§ **TASK BRIEF**
The reply should hold nothing except the lines from the one with "The image size is (1024, 492)." through the end of the entries, duplicated exactly and with no pictures.

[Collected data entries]
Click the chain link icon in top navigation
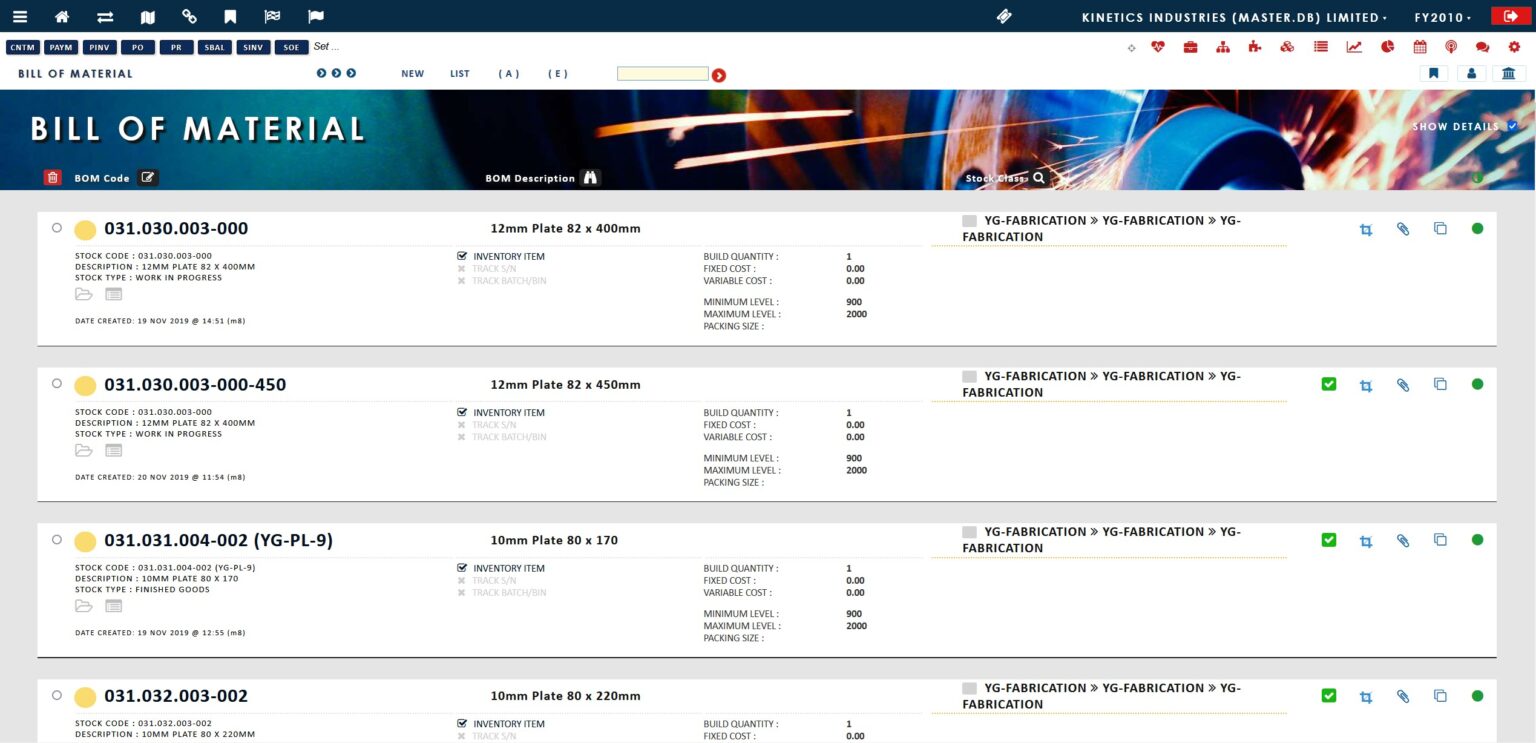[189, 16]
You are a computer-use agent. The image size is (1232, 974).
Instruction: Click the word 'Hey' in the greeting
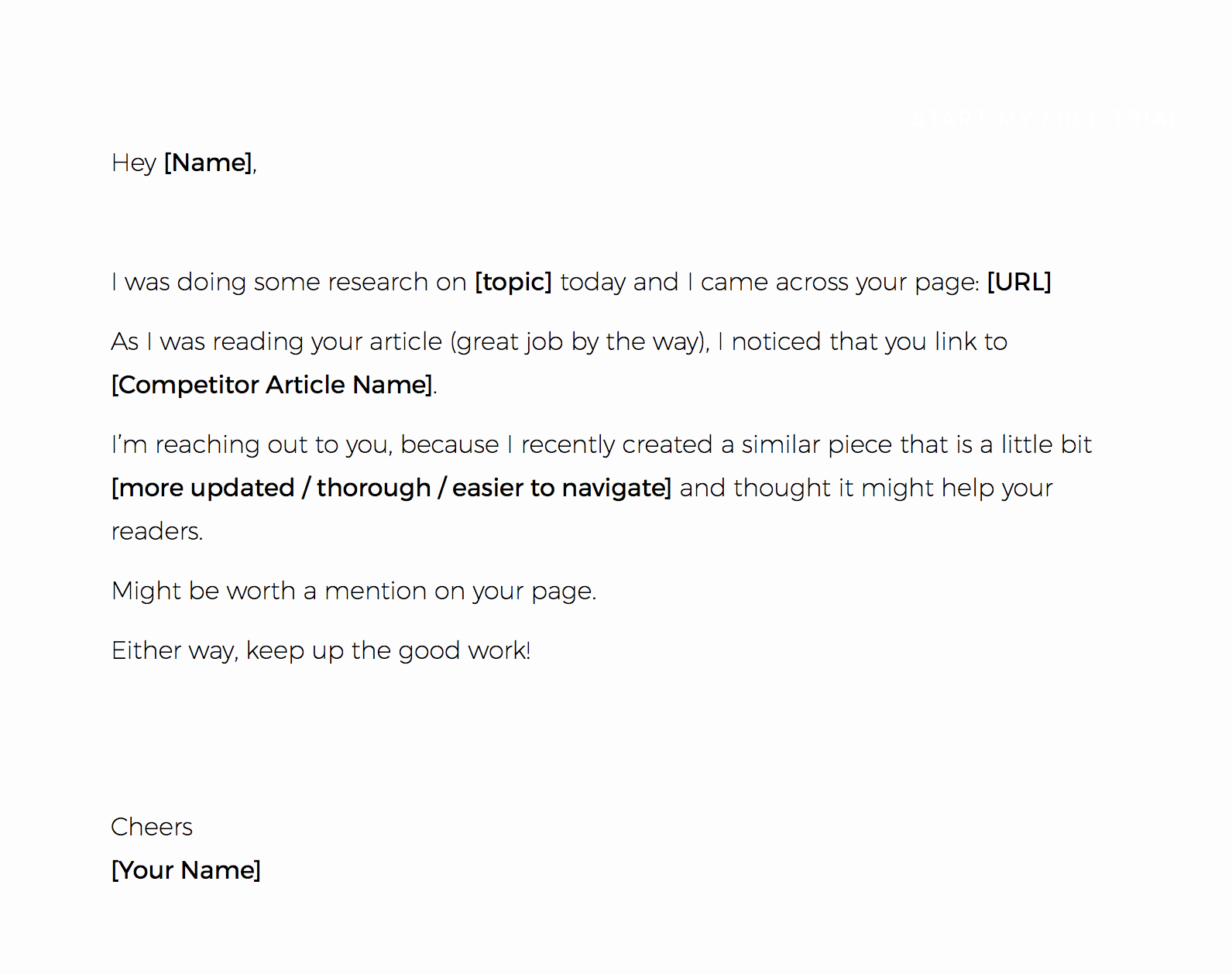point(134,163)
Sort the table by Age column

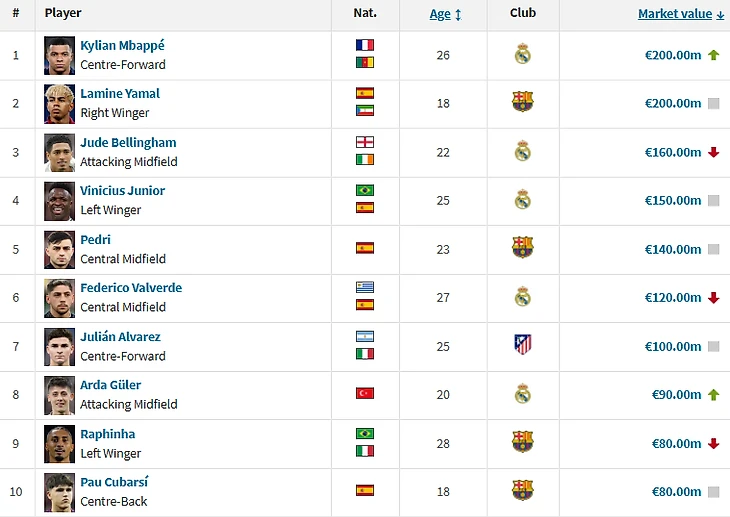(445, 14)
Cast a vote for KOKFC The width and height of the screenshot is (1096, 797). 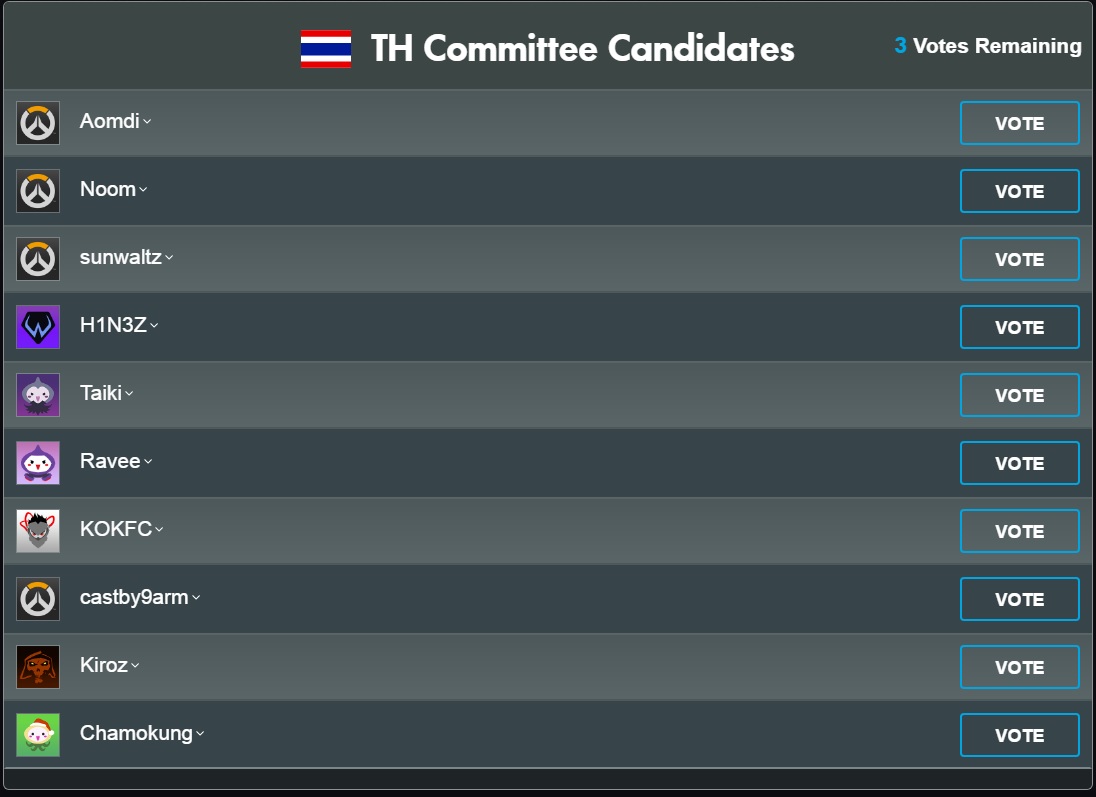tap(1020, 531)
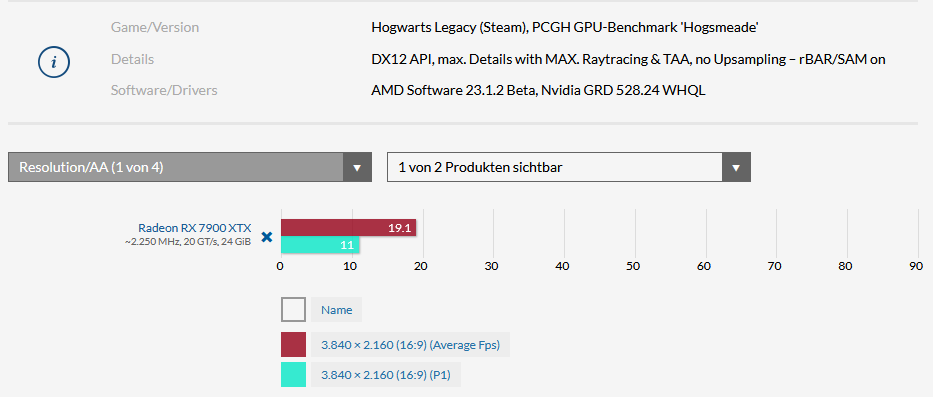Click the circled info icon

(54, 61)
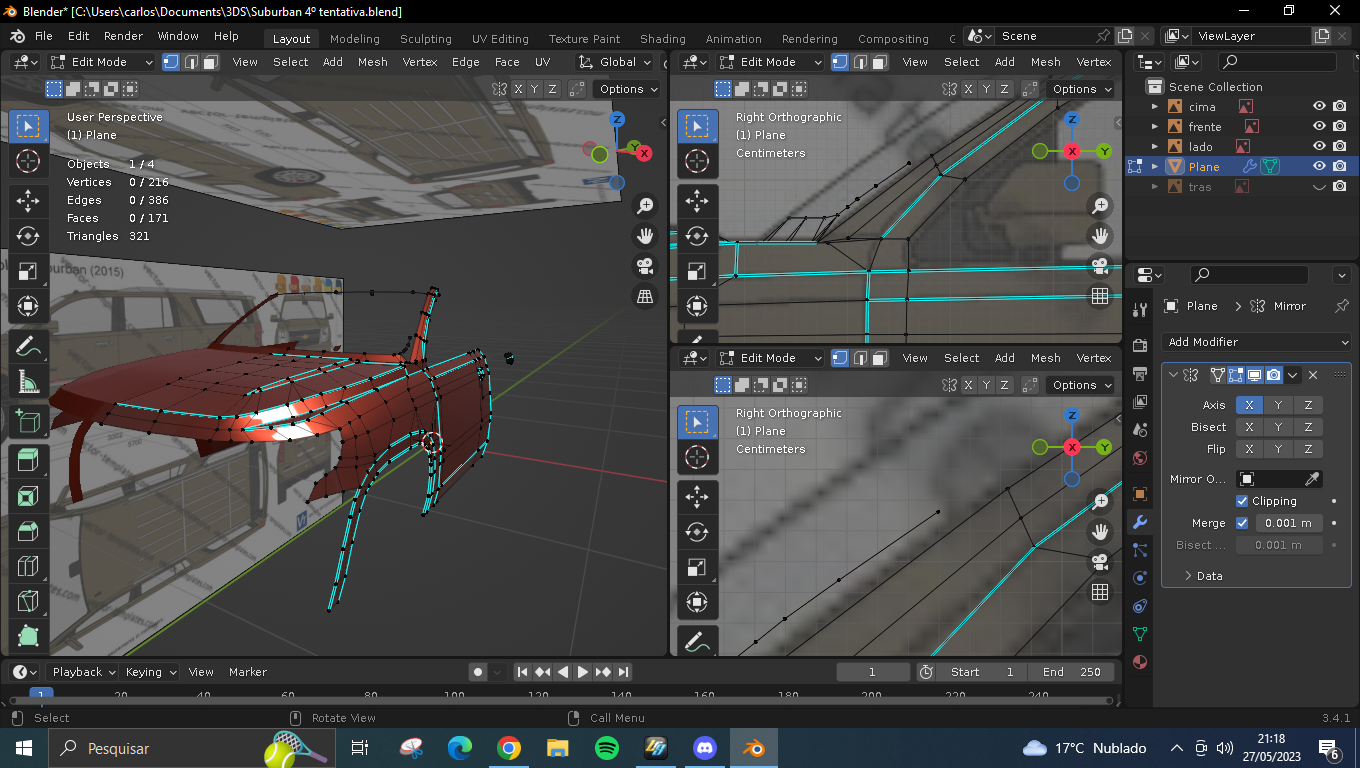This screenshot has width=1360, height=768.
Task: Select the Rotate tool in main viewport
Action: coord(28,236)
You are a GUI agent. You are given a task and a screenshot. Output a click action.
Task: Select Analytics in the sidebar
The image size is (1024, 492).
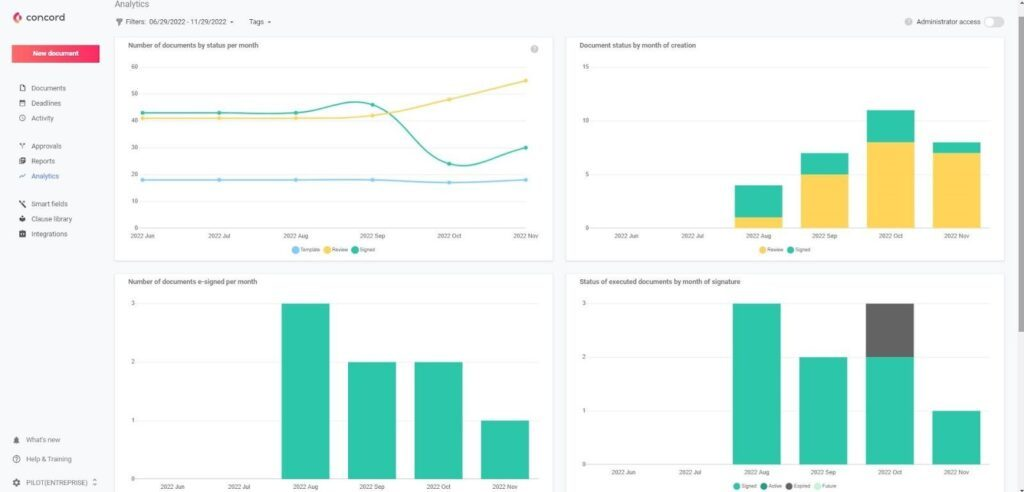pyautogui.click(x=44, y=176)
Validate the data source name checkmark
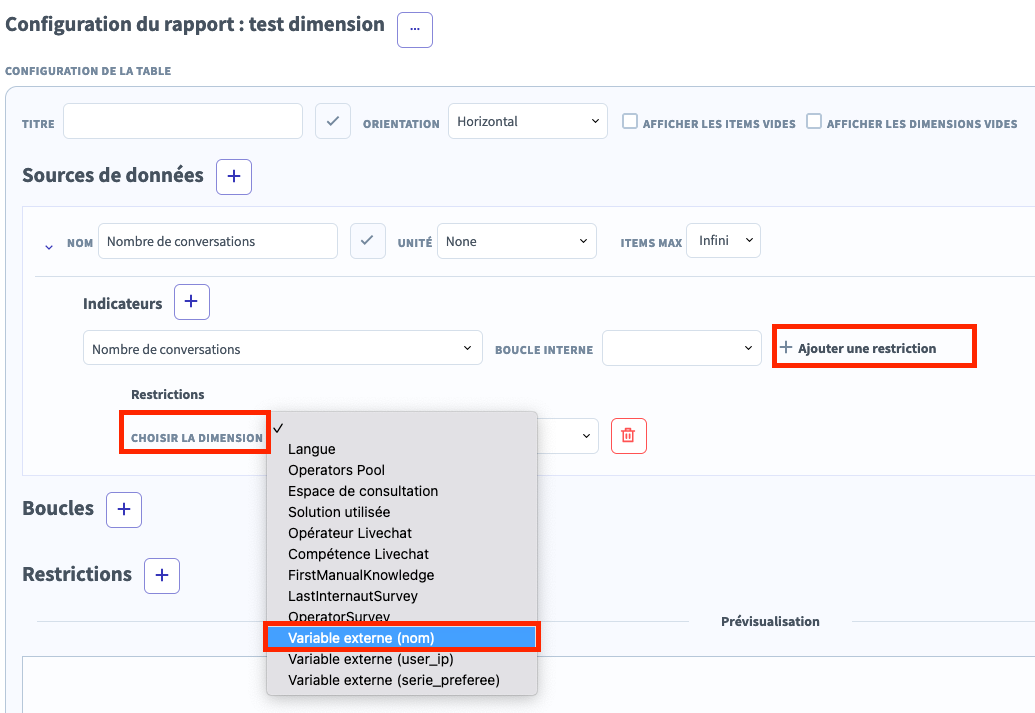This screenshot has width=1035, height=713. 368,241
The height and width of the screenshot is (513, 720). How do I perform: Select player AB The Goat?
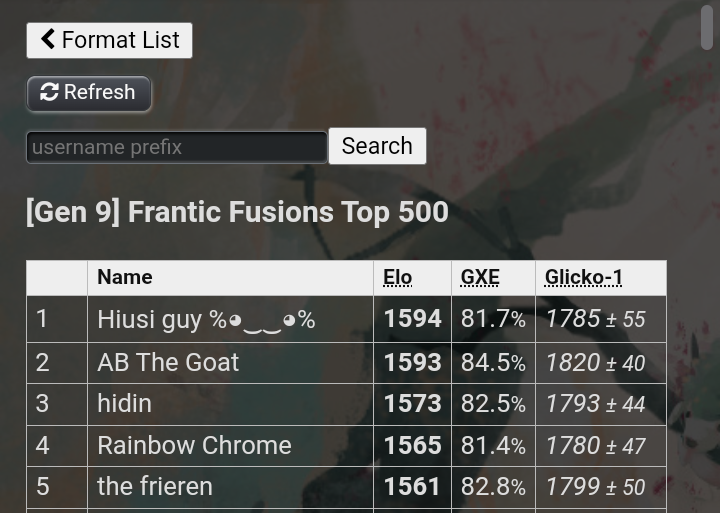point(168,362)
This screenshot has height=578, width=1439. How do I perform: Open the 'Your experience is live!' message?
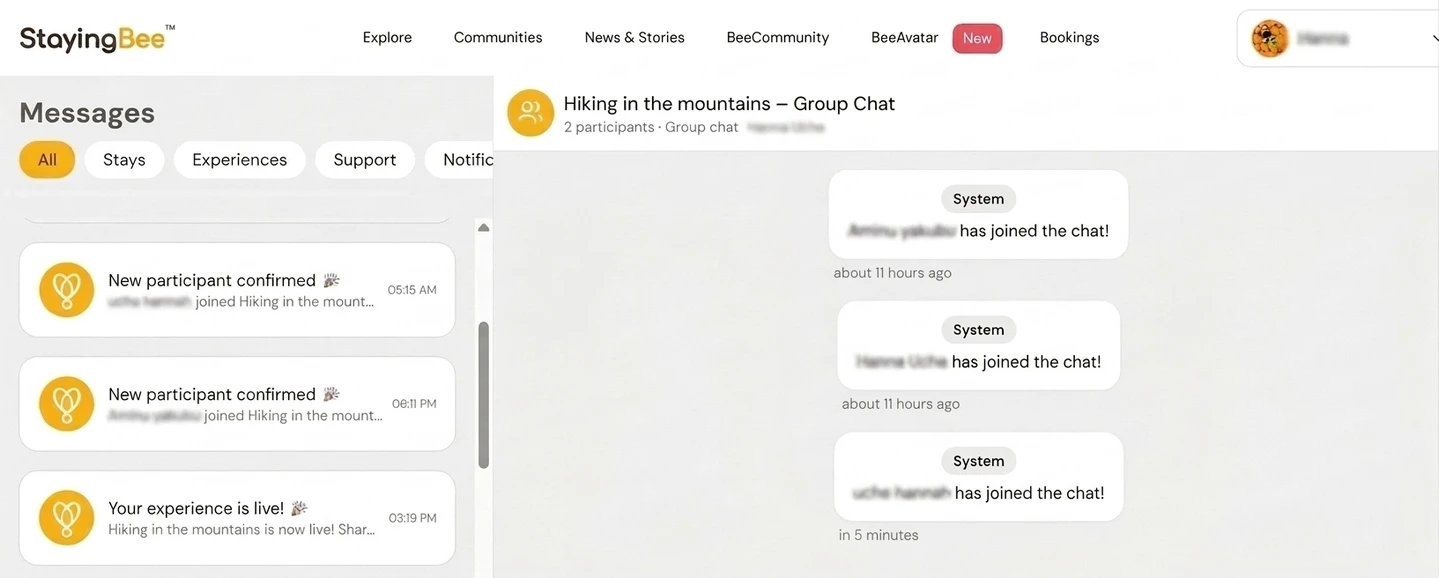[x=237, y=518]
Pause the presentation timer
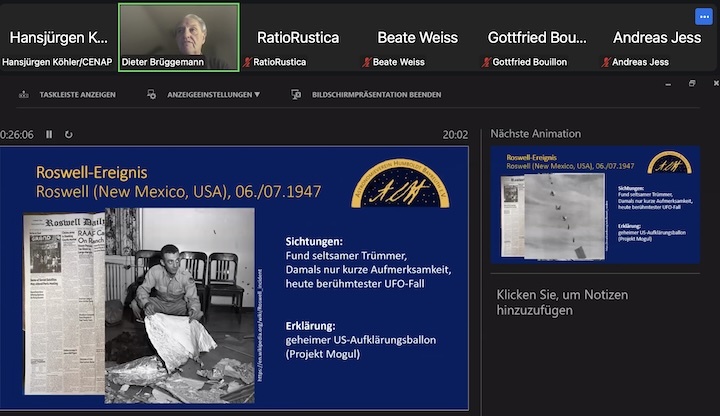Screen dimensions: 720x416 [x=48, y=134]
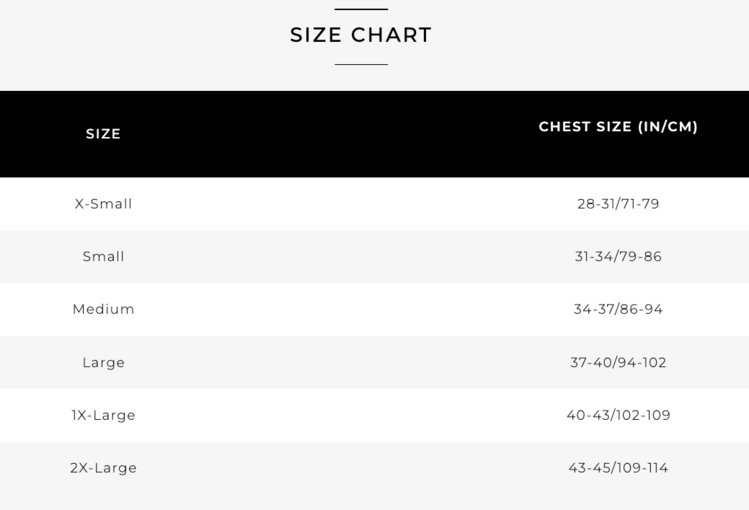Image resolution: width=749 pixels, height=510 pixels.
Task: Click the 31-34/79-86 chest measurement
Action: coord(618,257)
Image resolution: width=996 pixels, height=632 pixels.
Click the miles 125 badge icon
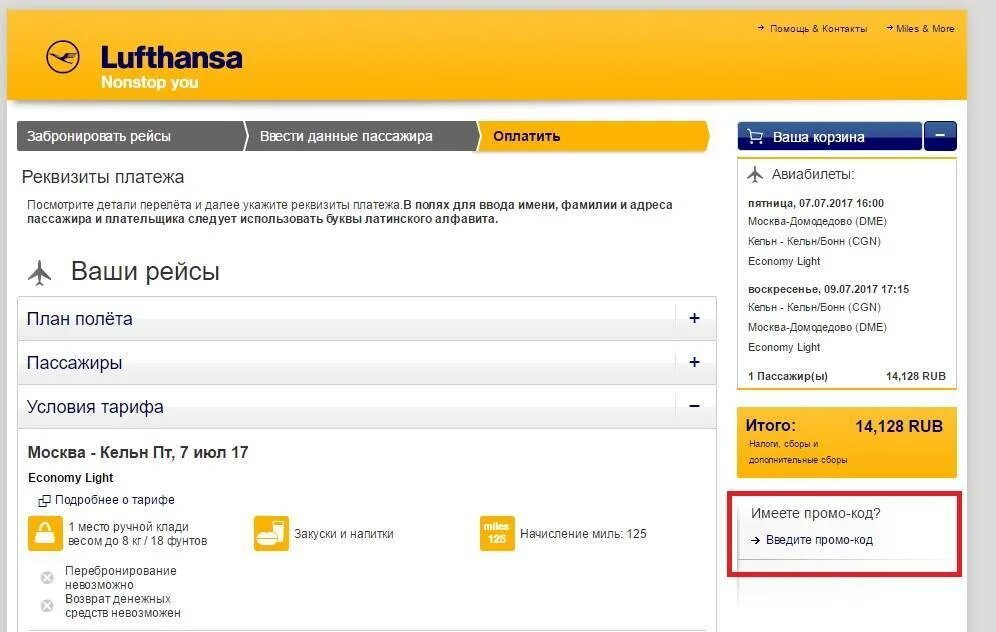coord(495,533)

§ **TASK RESULT**
The image size is (1024, 492).
pyautogui.click(x=44, y=176)
Validate the data source name checkmark
This screenshot has width=1035, height=713. 368,241
The height and width of the screenshot is (513, 720). How do I perform: Select player AB The Goat?
point(168,362)
This screenshot has height=578, width=1439. How do I perform: Open the 'Your experience is live!' message?
[x=237, y=518]
Pause the presentation timer
Screen dimensions: 720x416 [x=48, y=134]
Image resolution: width=749 pixels, height=510 pixels.
Task: Click the 31-34/79-86 chest measurement
Action: coord(618,257)
Image resolution: width=996 pixels, height=632 pixels.
Click the miles 125 badge icon
coord(495,533)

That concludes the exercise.